Growers are being warned of a heightened risk of downy mildew infection following the recent spell of warm days and cool nights.

Alan Horgan, Certis’s technical officer, is advising outdoor and protected lettuce and spinach growers in particular to keep on top of their fungicide programme.

“Daytime temperatures of more than 16oC, coupled with cool nights as low as 7oC, generates leaf wetness, creating ideal conditions for downy mildew to sporulate and thrive,” he said. “In the right conditions, infection can develop in just a couple of hours.”

The crop environment can also contribute to disease levels, with sheltered, dense microclimates within the crop and a lack of air movement providing optimal conditions for spore germination and rapid disease infection.

“A fungicide programme using different active ingredients can reduce the risk and offers growers the best chance of control,” said Horgan.

He advises that with the issues of resistance to certain active ingredients, the use of products such as Aliette 80 WG should be included within the programme. As a systemic fungicide, Aliette provides disease protection up and down the entire plant, protecting new roots, shoots and leaves. There is also no known resistance of downy mildew to Aliette 80 WG in the UK, according to Horgan.

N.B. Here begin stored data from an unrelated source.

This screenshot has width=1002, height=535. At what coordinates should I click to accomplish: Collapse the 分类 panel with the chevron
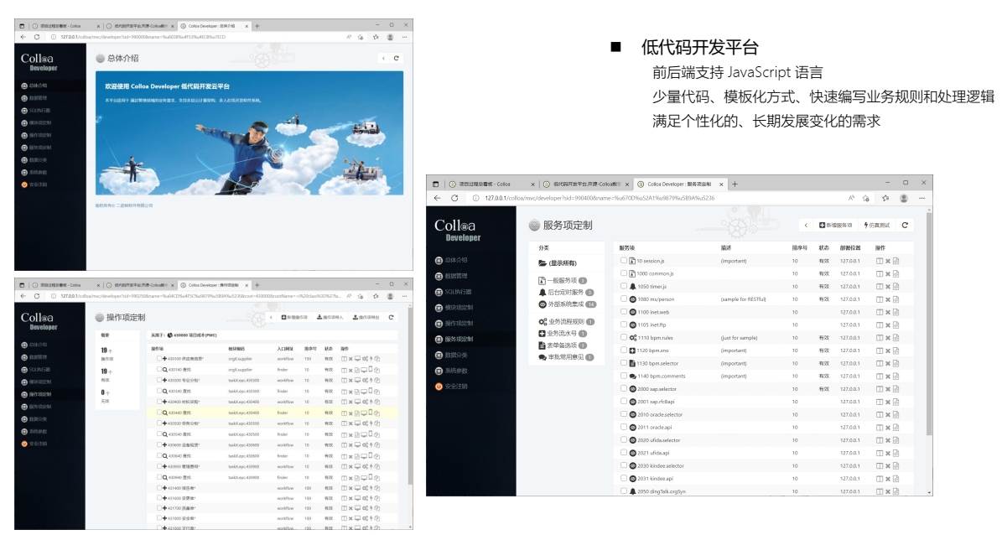pos(806,225)
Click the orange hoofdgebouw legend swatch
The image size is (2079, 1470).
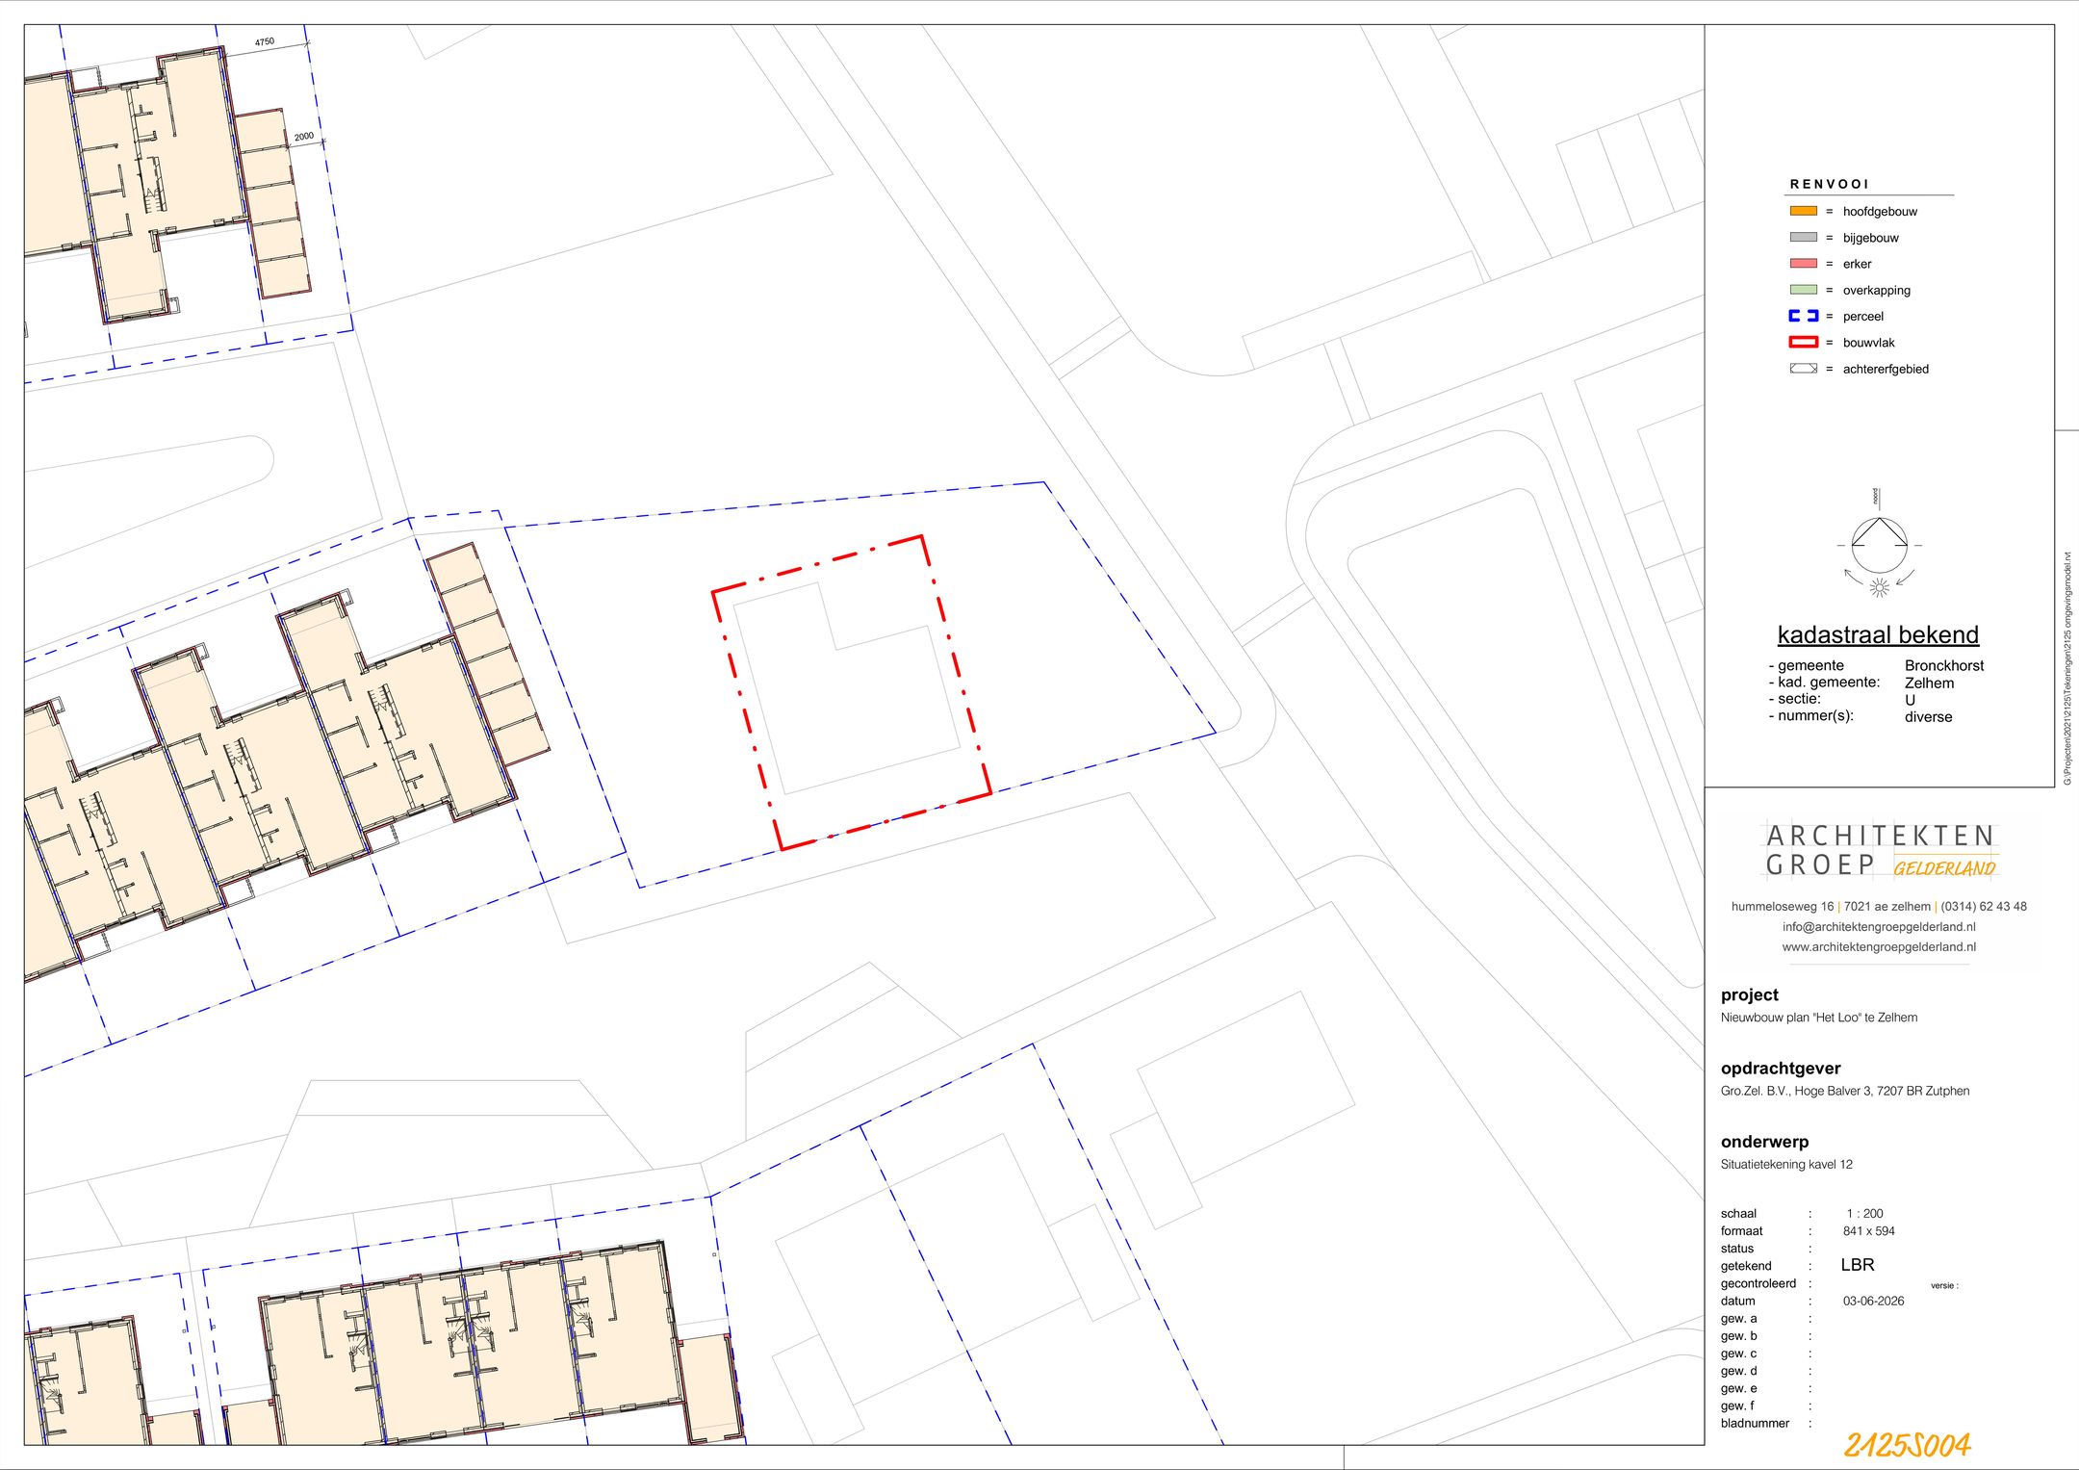click(x=1803, y=211)
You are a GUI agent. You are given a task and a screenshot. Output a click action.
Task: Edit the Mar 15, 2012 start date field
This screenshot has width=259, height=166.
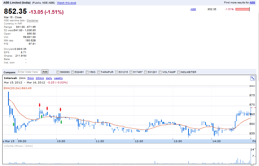coord(13,83)

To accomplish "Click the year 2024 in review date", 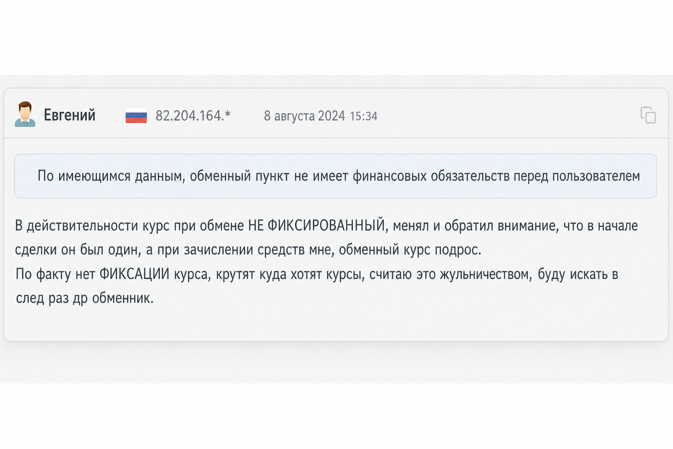I will 332,116.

Incorporation into the control strategy can include applications at either propagation or following planting out in lettuce crops. It may be applied as either a spray or drench treatment for all lettuce and protected spinach applications and is subject to a 14-day harvest interval. Outdoor spinach crops require application as a spray treatment, with a seven-day harvest interval being observed. Growers are also reminded that the use of Aliette 80 WG for spinach and lettuce is off label and use is entirely at their own risk.

Horgan adds that lettuce and spinach varieties often offer limited resistance to the many strains of downy mildew. Recent Horticultural Development Company research is adding to the debate relating to strain 10 resistance being present in spinach, with race 8 now confirmed in the crop in the UK.

“Within lettuce crops, as no one variety provides resistance to all strains of the disease and as increasing chemical resistance is being experienced, growers are being met with an ever increasing and complicated task in achieving control,” added Horgan.